My First Comic: Snikt, Bub

My First Comic: Snikt, Bub

Honestly, comics have been a part of my life for so long that the details on where and when they first came in are fuzzy. They were one of the tools my cousin used to help encourage me to read, so I’m sure that I have a different, literal first, but the first one I

Honestly, comics have been a part of my life for so long that the details on where and when they first came in are fuzzy. They were one of the tools my cousin used to help encourage me to read, so I’m sure that I have a different, literal first, but the first one I remember, the first one I always come back to, is Uncanny X-Men #173.
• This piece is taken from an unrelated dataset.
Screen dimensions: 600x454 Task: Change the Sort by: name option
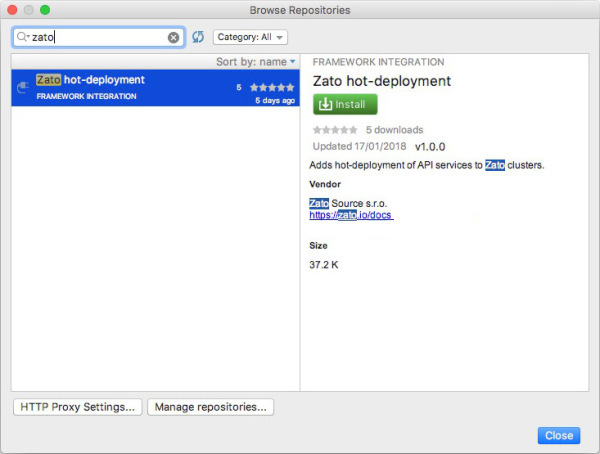[x=256, y=62]

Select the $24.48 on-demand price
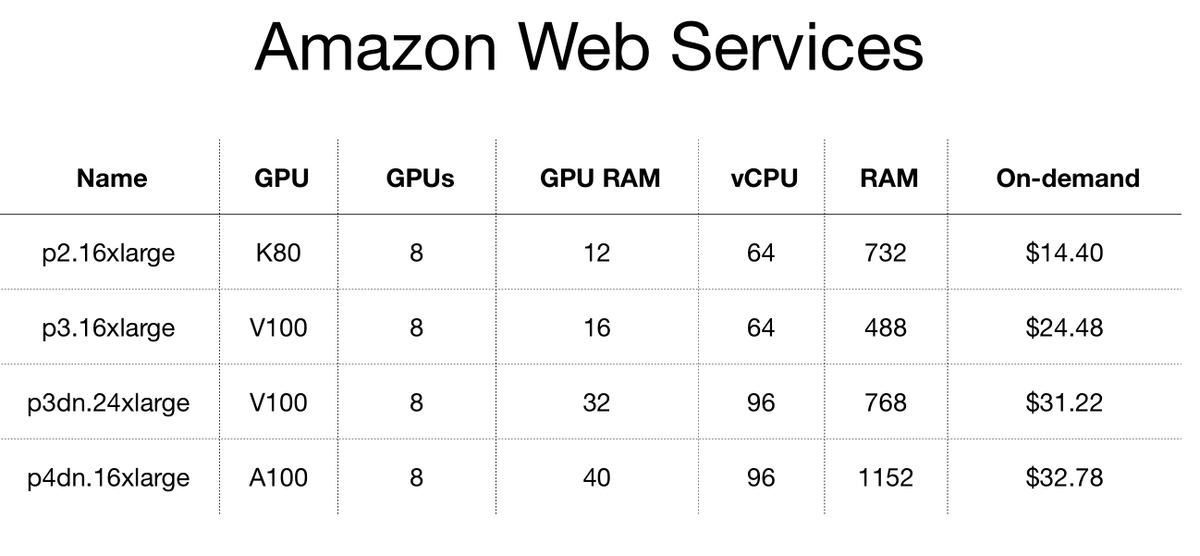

As you can see, I still own my first copy. I picked it up in a quarter bin at an antique store during a family trip, along with some others. It was already pretty beat up then, but a fair few of those marks and creases come from me re-reading it over and over. It’s a hell of an issue: the second half of a two-part story about Wolverine’s trip to Japan to marry his love, Mariko. New readers often ask where to start with comics, but I had no such concerns. I knew who Wolverine was, and I knew enough to figure out that this was Rogue on the cover, even if she didn’t look too much like how I was used to seeing her. The issue started in the middle of things, and gave me everything else I needed—the pair were on the hunt for Viper and the Silver Samurai. Wolverine was using the hunt to test Rogue, who had just joined the team two issues prior.  Storm was missing! (I knew who she was, too.)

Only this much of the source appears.